What is being asked: Only the number should be given: how many lines below contain "computer".

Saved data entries
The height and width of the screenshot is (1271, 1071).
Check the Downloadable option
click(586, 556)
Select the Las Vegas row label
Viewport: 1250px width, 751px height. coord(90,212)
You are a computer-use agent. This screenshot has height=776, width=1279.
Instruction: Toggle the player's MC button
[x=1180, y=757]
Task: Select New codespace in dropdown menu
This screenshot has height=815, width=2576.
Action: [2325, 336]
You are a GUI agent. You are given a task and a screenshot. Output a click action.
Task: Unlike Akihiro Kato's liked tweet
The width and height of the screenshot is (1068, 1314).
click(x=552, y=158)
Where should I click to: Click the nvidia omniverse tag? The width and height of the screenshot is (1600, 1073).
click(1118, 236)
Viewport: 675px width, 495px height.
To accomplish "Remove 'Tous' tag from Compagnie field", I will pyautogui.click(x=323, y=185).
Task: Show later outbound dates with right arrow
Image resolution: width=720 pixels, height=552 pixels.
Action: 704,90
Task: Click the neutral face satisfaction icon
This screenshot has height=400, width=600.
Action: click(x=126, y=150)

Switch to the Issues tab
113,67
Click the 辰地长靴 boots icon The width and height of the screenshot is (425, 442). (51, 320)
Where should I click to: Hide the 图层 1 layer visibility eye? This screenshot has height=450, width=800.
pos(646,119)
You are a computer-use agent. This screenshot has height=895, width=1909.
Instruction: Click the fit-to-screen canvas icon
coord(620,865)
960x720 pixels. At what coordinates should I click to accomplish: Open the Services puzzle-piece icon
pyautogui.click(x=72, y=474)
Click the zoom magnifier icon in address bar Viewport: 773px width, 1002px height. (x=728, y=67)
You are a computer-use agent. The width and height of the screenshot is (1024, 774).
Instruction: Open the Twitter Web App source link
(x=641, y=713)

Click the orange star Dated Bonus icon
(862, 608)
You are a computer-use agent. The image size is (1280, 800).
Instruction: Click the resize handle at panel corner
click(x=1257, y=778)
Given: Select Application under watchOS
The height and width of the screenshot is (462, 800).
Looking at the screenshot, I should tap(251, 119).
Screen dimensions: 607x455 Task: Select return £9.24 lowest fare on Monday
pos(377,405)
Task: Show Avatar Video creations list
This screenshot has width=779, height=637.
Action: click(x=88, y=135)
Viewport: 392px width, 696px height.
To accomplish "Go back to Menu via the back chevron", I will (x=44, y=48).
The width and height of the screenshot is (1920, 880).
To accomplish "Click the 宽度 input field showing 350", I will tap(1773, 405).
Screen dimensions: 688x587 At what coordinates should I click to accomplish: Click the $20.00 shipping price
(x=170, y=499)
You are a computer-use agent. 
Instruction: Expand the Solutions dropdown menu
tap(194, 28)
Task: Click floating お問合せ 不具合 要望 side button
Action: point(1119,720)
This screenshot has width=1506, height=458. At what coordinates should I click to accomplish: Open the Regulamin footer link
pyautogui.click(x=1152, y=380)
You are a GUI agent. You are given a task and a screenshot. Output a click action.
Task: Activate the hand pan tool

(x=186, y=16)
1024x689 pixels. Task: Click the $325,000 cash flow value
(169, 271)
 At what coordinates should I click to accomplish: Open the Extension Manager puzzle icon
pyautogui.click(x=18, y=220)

Solution to the exercise: 5